(120d) Design of Diverse, Functional Mitochondrial Targeting Sequences across Eukaryotic Organisms Using Variational Autoencoders
AIChE Annual Meeting
2022
2022 Annual Meeting
Food, Pharmaceutical & Bioengineering Division
Computational and systems biology tools for metabolic engineering and cell characterization
Monday, November 14, 2022 - 1:24pm to 1:42pm
A eukaryotic cell consists of a well-defined architecture of organelles carrying biochemically distinct cellular processes. These membrane-bound compartments provide nuclear encoded proteins a physiological context to carry out their function. Recently, utilizing the organelle environment and machinery has been of interest for applications in fabricating compartments for biochemical production and developing new methods of therapeutic intervention. The multifaceted contributions of mitochondria to cellular metabolism have made it an important target not only for metabolic engineering but also for disease treatment. However, only a few protein-localization tags have been characterized for mitochondrial localization even though the targeting efficiency is known to be influenced by the passenger protein. To address this limitation, we exploited generative models, an unsupervised machine learning framework to design a toolkit of mitochondrial targeting sequences (MTS) followed by in-vivo characterization in multiple organisms. A variational autoencoder was constructed to sample artificial sequences.

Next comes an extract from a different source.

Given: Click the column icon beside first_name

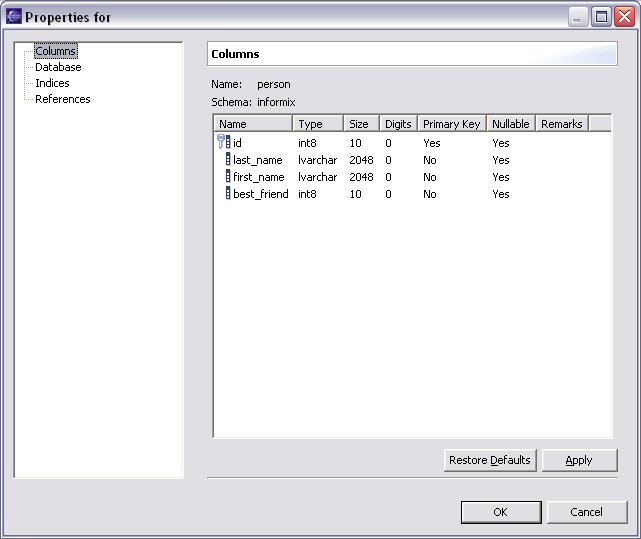Looking at the screenshot, I should [x=227, y=177].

A high fraction of generated peptide sequences (95%) were predicted to be functional by TargetP2.0. Furthermore, using UniRep model embeddings, clustering was implemented to assign an âorganismâ label for in-vivo testing. The artificial sequences were added to the N-terminus of fluorescent proteins and confocal microscopy was performed for characterization. Success rate of 50%, 100% and 75% were obtained for Saccharomyces cerevisiae, HEK293 and Nicotiana tabacum, respectively. The functional sequences are highly diverse with normalized edit distance greater than 50% when compared to the MTS reported in UniProt database. Overall, these results suggest highly functional, diverse peptides capable of localizing proteins in mitochondrial matrix of diverse organisms can be designed. Currently, we are implementing this strategy for designing artificial peptides to perform protein localization in mitochondrial matrix of non-model organisms like Rhodosporidium toruloides. We also provide a list of potentially functional MTS for various organisms to expand the metabolic engineering toolbox for mitochondrial compartmentalization. This work should aid in enhancing titers of biochemicals, expressing functional heterologous proteins, and improving mitochondrial DNA editing and biomolecule delivery capabilities.